Ele também garante que continua criando, apesar da dificuldade que existe em formular uma piada do zero. “É muito difícil porque a piada não tem um ponto de partida. Para que surja uma piada, uma pessoa precisa ver um fato engraçado e comentar e, de acréscimo em acréscimo, acaba virando uma piada”, afirmou.

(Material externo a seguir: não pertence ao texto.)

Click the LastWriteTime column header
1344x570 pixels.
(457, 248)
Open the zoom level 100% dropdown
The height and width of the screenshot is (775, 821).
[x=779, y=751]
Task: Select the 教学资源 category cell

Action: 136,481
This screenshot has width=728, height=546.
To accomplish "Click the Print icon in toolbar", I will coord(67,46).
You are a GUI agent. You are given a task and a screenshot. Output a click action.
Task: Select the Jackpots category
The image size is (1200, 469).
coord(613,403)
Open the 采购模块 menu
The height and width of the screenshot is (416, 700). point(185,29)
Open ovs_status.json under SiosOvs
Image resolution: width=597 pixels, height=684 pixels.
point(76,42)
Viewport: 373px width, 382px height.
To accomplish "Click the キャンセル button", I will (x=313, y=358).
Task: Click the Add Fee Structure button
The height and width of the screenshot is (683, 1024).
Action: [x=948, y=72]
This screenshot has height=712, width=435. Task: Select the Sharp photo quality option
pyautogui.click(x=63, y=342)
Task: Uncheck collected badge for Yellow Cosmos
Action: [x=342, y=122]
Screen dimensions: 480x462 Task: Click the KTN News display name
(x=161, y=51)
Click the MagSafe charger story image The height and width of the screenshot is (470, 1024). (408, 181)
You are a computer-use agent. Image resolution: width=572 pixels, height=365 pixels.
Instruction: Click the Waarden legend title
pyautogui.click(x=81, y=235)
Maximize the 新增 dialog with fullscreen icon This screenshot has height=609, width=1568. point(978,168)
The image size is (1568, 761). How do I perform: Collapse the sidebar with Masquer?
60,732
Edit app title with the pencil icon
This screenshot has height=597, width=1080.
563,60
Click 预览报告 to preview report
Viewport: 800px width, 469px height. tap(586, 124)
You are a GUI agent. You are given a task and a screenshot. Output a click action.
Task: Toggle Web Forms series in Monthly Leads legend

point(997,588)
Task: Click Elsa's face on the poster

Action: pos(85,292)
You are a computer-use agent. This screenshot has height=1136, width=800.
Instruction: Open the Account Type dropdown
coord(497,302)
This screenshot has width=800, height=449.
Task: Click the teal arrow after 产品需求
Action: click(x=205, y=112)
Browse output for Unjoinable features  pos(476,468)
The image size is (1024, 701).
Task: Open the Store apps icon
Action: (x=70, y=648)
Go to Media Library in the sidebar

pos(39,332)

Seguindo uma brincadeira proposta pela reportagem, Ary relembrou a última piada que contou antes da entrevista. “A mulher foi ao ginecologista e o profissional viu que ela tinha uma tatuagem do Papai Noel na perna direita, perto da calcinha. Na outra perna, tinha uma tatuagem do Coelhinho da Páscoa. Aí o ginecologista perguntou: ‘Minha senhora, não é da minha conta, mas por que a senhora tatuou o Papai Noel na coxa direita e o Coelhinho da Páscoa na esquerda?’. Ela respondeu: ‘Isso é para o meu marido parar de falar que entre o Natal e a Páscoa não tem nada de bom para comer’”. Antes de se despedir, no entanto, o humorista fez questão de se corrigir. “Mas essa não foi última piada que contei, foi a penúltima, porque a última só quando eu morrer”.